Reviews for the PlayStation 2 release of Code: Veronica X were mostly positive. Critics shared similar opinions to the Dreamcast reviews, but some complaints were drawn from it being a mostly unmodified port of an 18-month-old Dreamcast game. GameSpots Joe Fielder pointed out that Sony's Extermination (2001) and Capcom's own Onimusha: Warlords (2001) had been released during this gap with better controls. The GameCube version garnered average reviews, due to its unaltered, ported status. The high definition remaster was released over a decade after the original and was welcomed with mediocre reviews. Critics commonly cited the game's archaic design and controls as making it less appealing compared with contemporary offerings. The remaster did find some positive reception from Game Informers Tim Turi who found enjoyment from playing what he called a "challenging classic survival horror game" and "a harrowing but memorable trek through the series' heyday."

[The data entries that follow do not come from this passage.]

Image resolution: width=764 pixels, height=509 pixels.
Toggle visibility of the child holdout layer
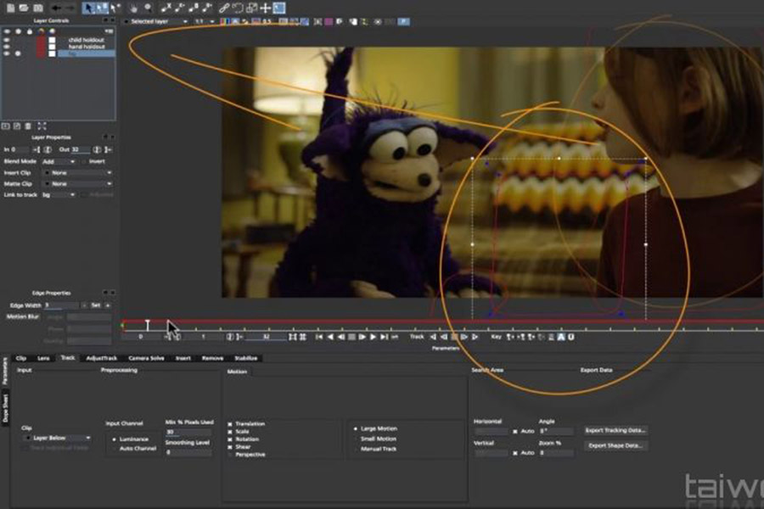7,40
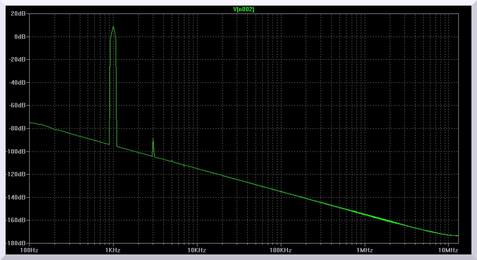477x260 pixels.
Task: Click the 100KHz horizontal axis label
Action: [x=281, y=250]
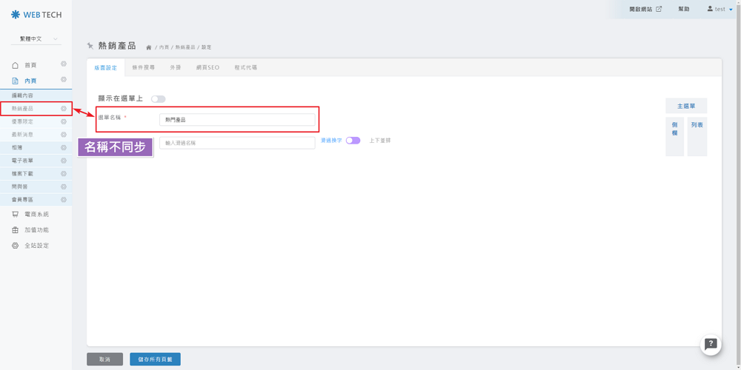
Task: Switch to the 條件搜尋 tab
Action: [x=143, y=67]
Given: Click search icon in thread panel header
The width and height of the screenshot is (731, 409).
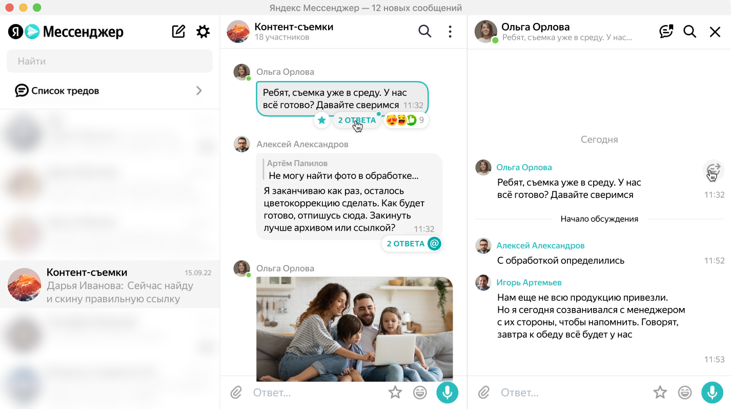Looking at the screenshot, I should pyautogui.click(x=689, y=32).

Code: Veronica won GameSpots annual "Best Adventure Game" award among console games, and was a runner-up for the publication's "Best Dreamcast Game", "Best Sound", "Best Graphics, Technical" and overall "Game of the Year" prizes. The editors argued that "Code Veronica is the culmination of everything the developers of the Resident Evil series seemed to be trying to accomplish." The following year, Veronica X was nominated for GameSpots annual "Best Action/Adventure Game" prize among console games, which went to Grand Theft Auto III.

Aggregate score
| Aggregator | Score |
|---|---|
| Metacritic | 94/100 |

Review scores
| Publication | Score |
|---|---|
| AllGame | 4.5/5 |
| Computer and Video Games | 5/5 |
| Edge | 8/10 |
| Electronic Gaming Monthly | 9.5/10, 9.5/10, 10/10 |
| Eurogamer | 9/10 |
| Famitsu | 9/10, 9/10, 8/10, 9/10 |
| GameFan | 94/100, 92/100, 90/100, 96/100 |
| GamePro | 4.5/5 |
| GameRevolution | A- |
| GameSpot | 9.5/10 |
| IGN | 9.2/10 |
| Next Generation | 5/5 |
| Arcade | 5/5 |
| Dreamcast Magazine (JP) | 9/10, 9/10, 10/10 |

Review score
| Publication | Score |
|---|---|
| Famitsu | 9/10, 7/10, 7/10, 9/10 |

===Sales===
Code: Veronica outsold Shenmue (1999) within its first week on shelves in February 2000. In total, the Dreamcast version sold almost 450,000 units in the United States and 1.14 million copies worldwide. The sales were weak compared to series predecessors, but strong compared to other Dreamcast games. The PlayStation 2 version of Code: Veronica X had sold 900,000 copies and earned $27 million in the United States by July 2006, outselling Resident Evil 4. The PS2 version went on to sell 1.4 million copies worldwide, for a total of 2.54 million units sold worldwide for both the Dreamcast and PS2 versions.

Next Generation ranked it as the 63rd-highest-selling game launched for the PlayStation 2, Xbox or GameCube between January 2000 and July 2006 in the United States. Combined console sales of Resident Evil franchise released in the 2000s reached 3 million units in the United States by July 2006.

==Legacy==
Aaron Boehm of Bloody Disgusting described the game as one of its era's most memorable survival horror games. Game Informer ranked Code: Veronica as 69th in their "Top 100 Games of All Time" in 2001, while GamesRadar+ named it the 14th-best Dreamcast game of all time.

The story in Code: Veronica has been adapted into other works. Resident Evil Survivor 2 – Code: Veronica (2001) for Naomi-based arcades and PlayStation 2 follows the story of Code: Veronica from a first-person view with light gun shooter-style gameplay. Similarly, another light gun game, Resident Evil: The Darkside Chronicles (2009) was released for the Wii and features sequences set in Code: Veronica along with Resident Evil 2. As with previous Resident Evil games, the story was adapted into a novel written by S. D. Perry. Also, a miniseries comic was published by DC Comics.

===Remake===

In the years following its release, requests for a remake of Code: Veronica ranked highly in fan polls and from publications including IGN. A demo of a fan remake was released in 2021. The project was shut down by Capcom in 2022. Capcom announced a full remake, Resident Evil Veronica, at Summer Game Fest on June 5, 2026. It is scheduled for release in 2027 for Nintendo Switch 2, PlayStation 5, Windows, and Xbox Series X/S.